それを聞いて、うつむいていた妻が初めて吹きだした。
「すごい、奥さんですね……」
見上げた顔はまだ白いし、その目にはまだ涙の跡が残っていたが、表情には少し陽が差して見える。これが普段の、健康な時の彼女の本当の顔なのだろう。クルーガーは唇の端を軽く持ちあげる。それが彼なりの精いっぱいの笑顔であることをリロイは知っている。

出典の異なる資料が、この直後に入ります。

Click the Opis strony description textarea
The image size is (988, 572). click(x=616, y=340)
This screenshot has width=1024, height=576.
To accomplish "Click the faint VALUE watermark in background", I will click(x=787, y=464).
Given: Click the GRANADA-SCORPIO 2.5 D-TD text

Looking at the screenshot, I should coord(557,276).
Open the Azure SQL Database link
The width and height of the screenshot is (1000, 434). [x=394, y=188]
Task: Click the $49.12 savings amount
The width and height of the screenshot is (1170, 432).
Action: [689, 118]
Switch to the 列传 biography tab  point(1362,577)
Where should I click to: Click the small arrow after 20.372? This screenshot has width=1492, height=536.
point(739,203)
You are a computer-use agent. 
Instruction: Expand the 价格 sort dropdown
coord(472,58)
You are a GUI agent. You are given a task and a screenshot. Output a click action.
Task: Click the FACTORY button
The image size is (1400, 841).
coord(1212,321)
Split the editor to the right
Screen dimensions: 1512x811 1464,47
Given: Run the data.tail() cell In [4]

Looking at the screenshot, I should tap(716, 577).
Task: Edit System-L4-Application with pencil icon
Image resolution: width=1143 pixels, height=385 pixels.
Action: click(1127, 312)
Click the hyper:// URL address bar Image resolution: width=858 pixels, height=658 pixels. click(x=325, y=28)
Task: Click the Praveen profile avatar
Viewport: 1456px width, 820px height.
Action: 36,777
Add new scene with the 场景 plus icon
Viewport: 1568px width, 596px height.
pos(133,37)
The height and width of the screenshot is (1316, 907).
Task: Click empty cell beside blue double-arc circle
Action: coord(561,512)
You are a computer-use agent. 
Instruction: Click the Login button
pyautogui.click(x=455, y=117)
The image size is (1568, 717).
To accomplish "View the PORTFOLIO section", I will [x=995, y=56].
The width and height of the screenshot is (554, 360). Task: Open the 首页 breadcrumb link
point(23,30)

「もうすぐ旦那さんが戻ってこられます。あとは彼に任せて、今日はもう横になっていてください」
「……なんでも分かるのですね?」
少し恥ずかしそうに、困ったように笑った妻の方に、リロイは横からニカッといつもの彼らしい笑顔を見せた。
「まぁ、魔導具なんて怪しいモノに対応してますから」
そこで家の中から夫が「祖母と連絡とれました~」と明るい声で戻ってきた。
見送る若い夫婦に笑顔で手を振り終えてから、リロイは改めて教えられた住所に目をやると「おっ」と嬉しそうな声をだした。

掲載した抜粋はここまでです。